What the task asks
Gather each line of the records where "computer" appears.

Source records
::::

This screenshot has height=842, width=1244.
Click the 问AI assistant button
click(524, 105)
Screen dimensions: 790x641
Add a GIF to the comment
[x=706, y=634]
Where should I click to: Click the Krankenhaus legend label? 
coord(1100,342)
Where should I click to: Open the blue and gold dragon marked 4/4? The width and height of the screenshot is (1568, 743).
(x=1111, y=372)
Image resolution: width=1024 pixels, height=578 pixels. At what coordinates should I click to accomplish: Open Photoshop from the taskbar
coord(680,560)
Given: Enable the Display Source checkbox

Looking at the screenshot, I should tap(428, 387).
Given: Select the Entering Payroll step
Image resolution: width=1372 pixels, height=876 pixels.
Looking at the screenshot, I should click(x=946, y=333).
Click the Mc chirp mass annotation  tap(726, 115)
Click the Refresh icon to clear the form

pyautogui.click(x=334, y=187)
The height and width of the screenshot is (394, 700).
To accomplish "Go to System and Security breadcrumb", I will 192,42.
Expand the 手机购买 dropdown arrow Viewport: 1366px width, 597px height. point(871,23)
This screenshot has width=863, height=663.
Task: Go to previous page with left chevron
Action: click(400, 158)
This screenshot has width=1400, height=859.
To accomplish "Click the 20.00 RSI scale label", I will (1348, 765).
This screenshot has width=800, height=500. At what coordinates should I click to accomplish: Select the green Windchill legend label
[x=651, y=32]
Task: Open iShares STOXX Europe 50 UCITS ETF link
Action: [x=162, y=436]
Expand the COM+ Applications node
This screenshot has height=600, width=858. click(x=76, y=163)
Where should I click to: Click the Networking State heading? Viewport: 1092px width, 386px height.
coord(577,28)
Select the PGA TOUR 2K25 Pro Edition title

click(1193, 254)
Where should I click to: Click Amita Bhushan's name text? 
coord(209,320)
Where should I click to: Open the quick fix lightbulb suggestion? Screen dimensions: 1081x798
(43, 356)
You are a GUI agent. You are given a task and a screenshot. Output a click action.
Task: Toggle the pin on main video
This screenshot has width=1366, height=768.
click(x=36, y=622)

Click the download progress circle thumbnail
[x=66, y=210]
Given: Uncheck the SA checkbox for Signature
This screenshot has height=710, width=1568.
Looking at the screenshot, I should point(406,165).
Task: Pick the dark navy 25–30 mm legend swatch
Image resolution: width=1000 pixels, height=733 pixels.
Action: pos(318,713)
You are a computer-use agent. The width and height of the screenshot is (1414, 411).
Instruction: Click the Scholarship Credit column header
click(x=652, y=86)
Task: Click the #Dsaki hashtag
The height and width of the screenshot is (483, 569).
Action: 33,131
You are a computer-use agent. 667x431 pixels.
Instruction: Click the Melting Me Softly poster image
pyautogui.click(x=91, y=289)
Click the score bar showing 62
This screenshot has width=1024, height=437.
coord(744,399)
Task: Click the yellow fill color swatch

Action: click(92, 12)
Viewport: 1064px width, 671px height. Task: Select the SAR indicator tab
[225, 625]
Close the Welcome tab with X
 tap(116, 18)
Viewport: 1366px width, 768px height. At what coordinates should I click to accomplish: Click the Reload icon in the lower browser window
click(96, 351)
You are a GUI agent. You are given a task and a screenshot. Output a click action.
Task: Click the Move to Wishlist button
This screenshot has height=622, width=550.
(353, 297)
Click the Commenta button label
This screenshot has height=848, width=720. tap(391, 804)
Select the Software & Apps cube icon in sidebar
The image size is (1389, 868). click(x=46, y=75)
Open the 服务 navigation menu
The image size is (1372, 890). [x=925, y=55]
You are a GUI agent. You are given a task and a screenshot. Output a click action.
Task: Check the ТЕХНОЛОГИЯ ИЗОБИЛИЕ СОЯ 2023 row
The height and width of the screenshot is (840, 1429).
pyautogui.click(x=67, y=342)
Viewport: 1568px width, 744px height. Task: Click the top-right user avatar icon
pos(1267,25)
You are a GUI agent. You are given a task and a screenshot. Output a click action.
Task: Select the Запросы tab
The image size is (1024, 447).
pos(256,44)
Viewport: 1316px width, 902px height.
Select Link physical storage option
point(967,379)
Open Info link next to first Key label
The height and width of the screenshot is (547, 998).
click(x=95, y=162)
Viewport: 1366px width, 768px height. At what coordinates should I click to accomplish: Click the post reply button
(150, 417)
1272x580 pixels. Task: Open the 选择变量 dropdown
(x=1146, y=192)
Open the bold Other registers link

::::

Completed exercise
You are a computer-use agent. The width and height of the screenshot is (1414, 411).
You are a computer-use agent. 667x431 pixels.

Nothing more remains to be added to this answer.